# The DeepSplitting algorithm

HighDimPDE.DeepSplittingType
DeepSplitting(nn, K=1, opt = ADAM(0.01), λs = nothing, mc_sample =  NoSampling())

Deep splitting algorithm.

Arguments

• nn: a Flux.Chain, or more generally a functor.
• K: the number of Monte Carlo integrations.
• opt: optimiser to be use. By default, Flux.ADAM(0.01).
• λs: the learning rates, used sequentially. Defaults to a single value taken from opt.
• mc_sample::MCSampling : sampling method for Monte Carlo integrations of the non local term. Can be UniformSampling(a,b), NormalSampling(σ_sampling, shifted), or NoSampling (by default).

Example

hls = d + 50 # hidden layer size
d = 10 # size of the sample

# Neural network used by the scheme
nn = Flux.Chain(Dense(d, hls, tanh),
Dense(hls,hls,tanh),
Dense(hls, 1, x->x^2))

alg = DeepSplitting(nn, K=10, opt = ADAM(), λs = [5e-3,1e-3],
mc_sample = UniformSampling(zeros(d), ones(d)) )
HighDimPDE.solveMethod
solve(prob::PIDEProblem,
alg::DeepSplitting,
dt;
batch_size = 1,
abstol = 1f-6,
verbose = false,
maxiters = 300,
use_cuda = false,
cuda_device = nothing,
verbose_rate = 100)

Returns a PIDESolution object.

Arguments

• maxiters: number of iterations per time step. Can be a tuple, where maxiters[1] is used for the training of the neural network used in the first time step (which can be long) and maxiters[2] is used for the rest of the time steps.
• batch_size : the batch size.
• abstol : threshold for the objective function under which the training is stopped.

───

__SET TASKS__.
**A.** Reproduce, word for word, the part of the DeepSplitting documentation that opens with the words containing "# The DeepSplitting" and closes with "Deep splitting algorithm.".
**B.** Pick up the DeepSplitting documentation after its final line and keep writing it.

__DATASET CONTENT__.
───

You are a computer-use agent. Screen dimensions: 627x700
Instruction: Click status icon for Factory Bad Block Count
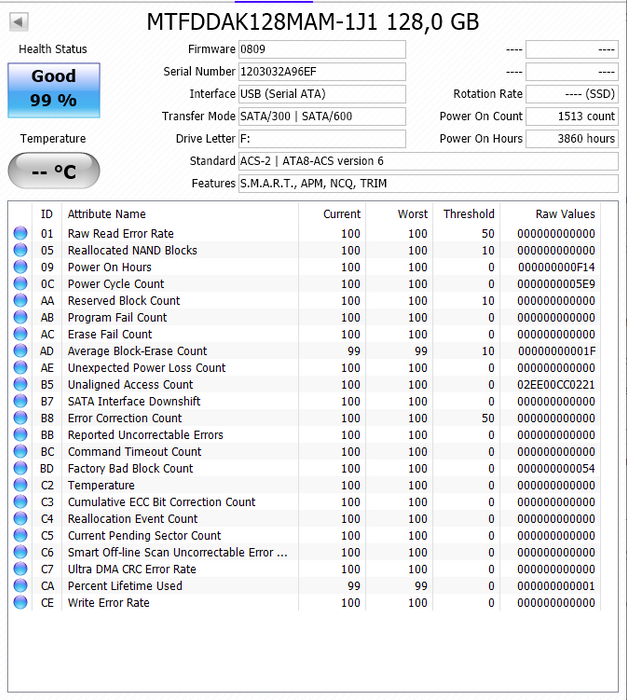[x=20, y=469]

───

__EXPECTED OUTPUTS__.
**A.**
# The DeepSplitting algorithm

HighDimPDE.DeepSplittingType
DeepSplitting(nn, K=1, opt = ADAM(0.01), λs = nothing, mc_sample =  NoSampling())

Deep splitting algorithm.

**B.**
• verbose : print training information.
• verbose_rate : rate for printing training information (every verbose_rate iterations).
• use_cuda : set to true to use CUDA.
• cuda_device : integer, to set the CUDA device used in the training, if use_cuda == true.

The DeepSplitting algorithm reformulates the PDE as a stochastic learning problem.

The algorithm relies on two main ideas:

• the approximation of the solution $u$ by a parametric function $\bf u^\theta$. This function is generally chosen as a (Feedforward) Neural Network, as it is a universal approximator.

• the training of $\bf u^\theta$ by simulated stochastic trajectories of particles, through the link between linear PDEs and the expected trajectory of associated Stochastic Differential Equations (SDEs), explicitly stated by the Feynman Kac formula.

## The general idea 💡

Consider the PDE

$$$\partial_t u(t,x) = \mu(t, x) \nabla_x u(t,x) + \frac{1}{2} \sigma^2(t, x) \Delta_x u(t,x) + f(x, u(t,x)) \tag{1}$$$

with initial conditions $u(0, x) = g(x)$, where $u \colon \R^d \to \R$.

### Local Feynman Kac formula

DeepSplitting solves the PDE iteratively over small time intervals by using an approximate Feynman-Kac representation locally.

More specifically, considering a small time step $dt = t_{n+1} - t_n$ one has that

$$$u(t_{n+1}, X_{T - t_{n+1}}) \approx \mathbb{E} \left[ f(t, X_{T - t_{n}}, u(t_{n},X_{T - t_{n}}))(t_{n+1} - t_n) + u(t_{n}, X_{T - t_{n}}) | X_{T - t_{n+1}}\right] \tag{3}.$$$

One can therefore use Monte Carlo integrations to approximate the expectations

$$$u(t_{n+1}, X_{T - t_{n+1}}) \approx \frac{1}{\text{batch\_size}}\sum_{j=1}^{\text{batch\_size}} \left[ u(t_{n}, X_{T - t_{n}}^{(j)}) + (t_{n+1} - t_n)\sum_{k=1}^{K} \big[ f(t_n, X_{T - t_{n}}^{(j)}, u(t_{n},X_{T - t_{n}}^{(j)})) \big] \right]$$$

### Reformulation as a learning problem

The DeepSplitting algorithm approximates $u(t_{n+1}, x)$ by a parametric function ${\bf u}^\theta_n(x)$. It is advised to let this function be a neural network ${\bf u}_\theta \equiv NN_\theta$ as they are universal approximators.

For each time step $t_n$, the DeepSplitting algorithm

1. Generates the particle trajectories $X^{x, (j)}$ satisfying Eq. (2) over the whole interval $[0,T]$.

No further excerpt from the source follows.